Passage given.
● ● ● ● ● ● ●
Postmodern Pop Photography at the Tel Aviv Museum

Reknowned photographer David LaChapelle has arrived to Israel! The Tel Aviv Museum is proud to present a retrospective of his work over the past twenty years on display until October 22nd. Irit Mor tells us why it is an exhibit not to be missed.

A large selection of the works by provocative photographer David LaChapelle (born in Connecticut, U.S.A., 1963) is on exhibit in Israel for the first time, providing a comprehensive retrospective of his unique and daring style throughout the past twenty years.

Alongside familiar subversive photographs originally commissioned for articles dealing with fashion and the glamorous world of Hollywood stars, the show exhibits LaChapelle's personal non-commissioned projects, created as part of his artistic and critical expression. In these projects, he seeks to juxtapose contrasting concepts through visual representation: hope and despair, growth in the shadows of devastation and renewal and degeneration. He portrays unusual combinations of surprisingly familiar symbols mixed with anonymous models, creating oxymoronic images of the beauty of destruction and the glamour of disaster.
● ● ● ● ● ● ●
Exercise task A.
Copy the listing word for word, from the line containing "Task: Open horse エイシンフラッシュ page" through the line containing "Open the pinned", including both of those lines.
● ● ● ● ● ● ●
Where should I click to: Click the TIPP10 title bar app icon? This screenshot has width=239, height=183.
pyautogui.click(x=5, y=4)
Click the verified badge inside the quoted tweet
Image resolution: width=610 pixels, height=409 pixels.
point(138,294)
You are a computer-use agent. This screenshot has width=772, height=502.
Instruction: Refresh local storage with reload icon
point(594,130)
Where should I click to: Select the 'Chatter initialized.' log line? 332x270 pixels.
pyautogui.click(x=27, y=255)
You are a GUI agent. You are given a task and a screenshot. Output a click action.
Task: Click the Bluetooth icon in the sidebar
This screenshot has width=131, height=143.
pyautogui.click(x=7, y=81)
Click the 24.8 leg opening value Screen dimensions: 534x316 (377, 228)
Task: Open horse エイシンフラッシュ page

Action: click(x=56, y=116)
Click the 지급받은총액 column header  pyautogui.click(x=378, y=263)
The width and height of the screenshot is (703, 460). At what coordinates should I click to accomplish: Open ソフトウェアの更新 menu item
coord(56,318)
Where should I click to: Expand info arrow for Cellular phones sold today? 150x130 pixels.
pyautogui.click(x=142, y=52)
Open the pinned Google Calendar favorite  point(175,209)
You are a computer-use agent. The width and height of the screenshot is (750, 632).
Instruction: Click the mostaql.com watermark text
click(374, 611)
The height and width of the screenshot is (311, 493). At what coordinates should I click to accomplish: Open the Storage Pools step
● ● ● ● ● ● ●
Exercise task B.
According to the passage about the LaChapelle exhibit, where and in what year was the photographer born?

Answer A.
Task: Open horse エイシンフラッシュ page

Action: click(x=56, y=116)
Click the 지급받은총액 column header  pyautogui.click(x=378, y=263)
The width and height of the screenshot is (703, 460). At what coordinates should I click to accomplish: Open ソフトウェアの更新 menu item
coord(56,318)
Where should I click to: Expand info arrow for Cellular phones sold today? 150x130 pixels.
pyautogui.click(x=142, y=52)
Open the pinned Google Calendar favorite  point(175,209)

Answer B.
Connecticut, U.S.A., in 1963.